City Dems select Jones as special election nominee

Photos by Chip Lauterbach

By Chip Lauterbach, contributor

In their second party caucus of the year, city Democrats chose Council Member Chris Jones as their nominee for the special election to replace Council Member George Hirschmann.

After a final vote recount and certification, Jones won with 189 votes. The second candidate, Paloma Saucedo, earned 162 votes. Saucedo immediately endorsed Jones and the other Democrats on the ticket for the November election..

Hirschmann, who resigned for health reasons in May, was replaced until the November election by former Mayor and city council member, Richard Baugh.

Saucedo and Jones at Saturday’s caucus

Jones and Saucedo became candidates for the special election nomnation after finishing third and fourth, respectively, in the regular Democratic caucus that occurred on June 4. In that race, Dany Fleming and Moncia Robinson won the nominations, with Robinson defeating incumbent Jones by a single vote.

“Residents, business owners, first responders, our school system, all of those individuals who make Harrisburg a better place, I’m going to meet with those individuals so that we can come up with plans to build a better ‘Burg.” Jones said. “ We can continuously make living in Harrisonburg, working in Harrisonburg and playing in Harrisonburg a fun and equitable thing to do.” 

After securing the nomination, Jones will be running to fill the remaining two years of George Hirschmann’s term on city council. Jones was first elected to city council in 2014 and served as mayor from 2015 to 2017.

Saucedo, a social worker and a community organizer, ran for city council in 2018 as an Independent with a progressive platform, placing fifth.

“I feel like, when we create democracy, when we build democracy, that we don’t really lose,” Saucedo said. “This might not be a win for me specifically, but it’s a win for democracy, and I’m very happy with Chris, very happy with the party, and we will all continue to do the work.”

Robinson and Fleming will face Independents Marshall Orenic and Rick Nagel in the general election this November for the two open council seats. The deadline for other candidates to run against Jones in the special election to fill the remainder of Hirschmann’s term is Aug. 19.

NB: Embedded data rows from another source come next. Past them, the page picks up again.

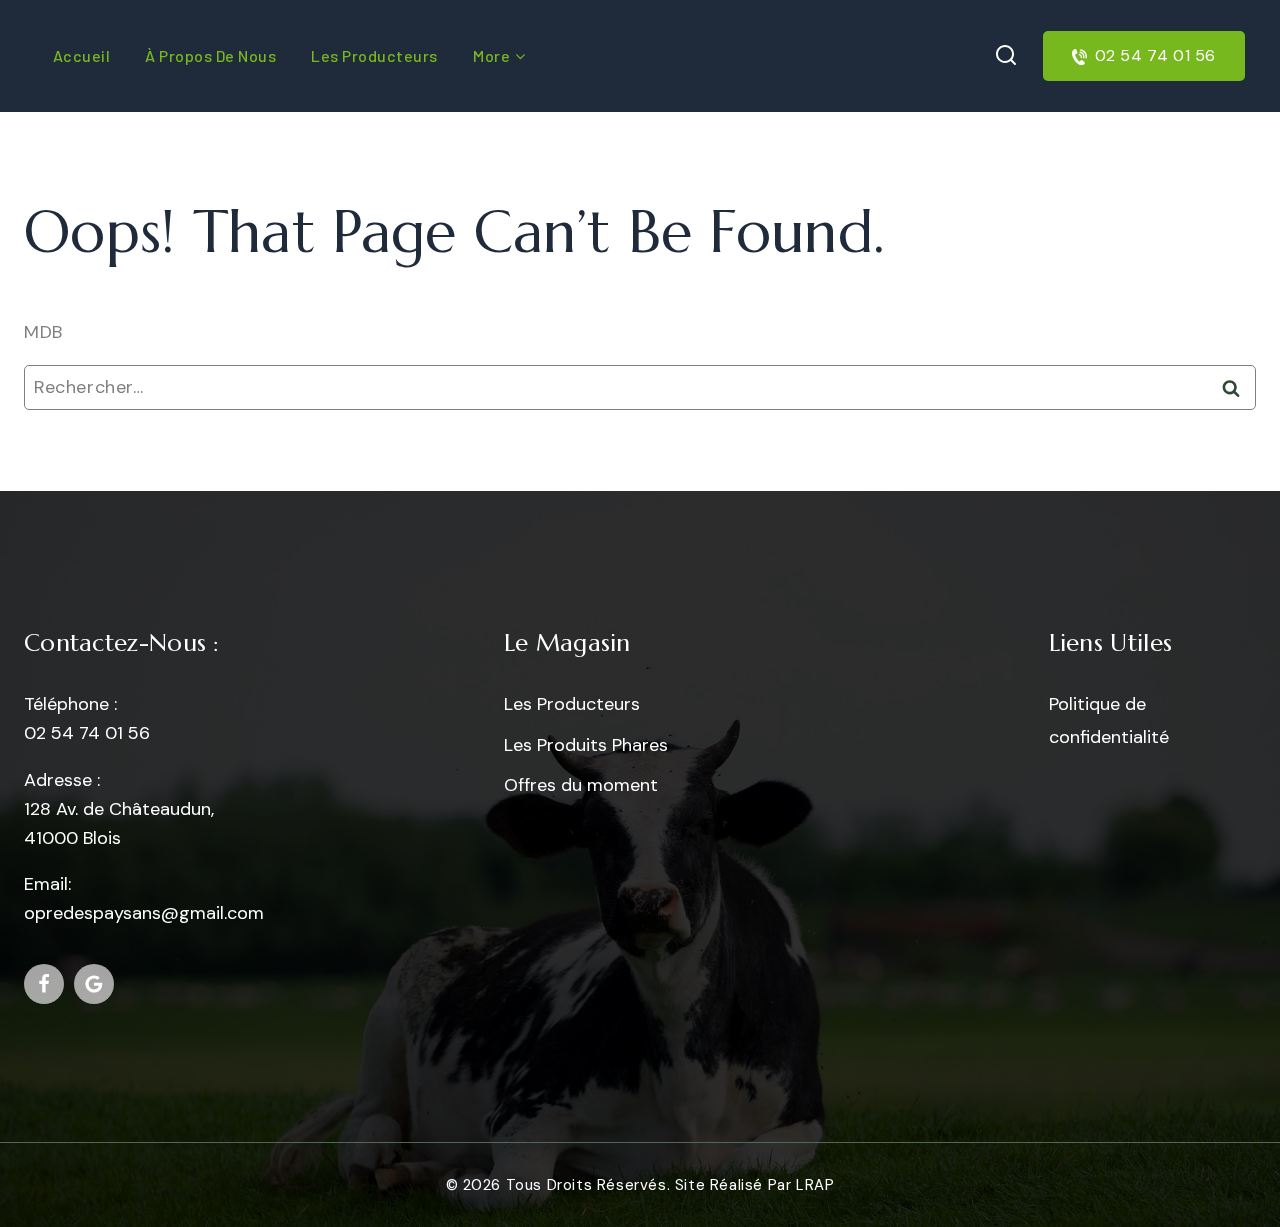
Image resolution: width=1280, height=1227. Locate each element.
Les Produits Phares (586, 745)
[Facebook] (44, 984)
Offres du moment (581, 785)
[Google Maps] (94, 984)
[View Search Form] (1006, 56)
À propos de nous (210, 55)
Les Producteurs (572, 704)
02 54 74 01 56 (1155, 55)
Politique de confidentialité (1109, 720)
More (491, 55)
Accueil (82, 55)
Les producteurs (374, 55)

Mayor Deanna Reed attended the caucus at the Democratic headquarters on West Market Street to support the party’s candidates, saying that no matter the outcome in November, city council will be very busy afterwards.

“We’re working on finding a new City Manager and finding ways to better handle the ARPA funding coming up this fall, so those are two immediate issues.” Reed said. 

Reed also spoke about her optimism for keeping the diverse community representation that the city council has held for several years.

“One thing I’m proud of this City Council for, is that we are a majority minority,” Reed said, “so that enables all voices in the community to be heard, and that is something I hope we can continue.”

With polls open from 10 a.m. to 5 p.m. party officials saw a steady stream of voters throughout the day and announced results within an hour of polls closing.

For former JMU Student Lawrence Marfo, who made the decision to stay on in the Friendly City after college, getting more involved in local politics was his way of giving back to a community that he felt has given him so much.

“I can see, from over the years, going from being a college student here, to now being an actual citizen of Harrisonburg the impact of all of us working together for democracy.” Marfo said.

Marfo’s sentiments were echoed by Gia Yoder, President of the JMU College Democrats, who said that student involvement was key to the city becoming more of home for the students.

“It’s difficult to do now because it’s summer and a lot of people have gone home, but it’s very important moving forward making sure that we’re being brought into the conversations.” Yoder said. 

Harrisonburg Democratic Chair Alleyn Harned was proud of turnout and how both the voters and the candidates were able to interact on a much more personal level. 

“We had people steadily coming in to give their voices to this process,” Harned said. “We had volunteers helping with curbside voting to be of better assistance for those with disabilities, we had Paloma and Chris laughing with voters and everyone had a great time.”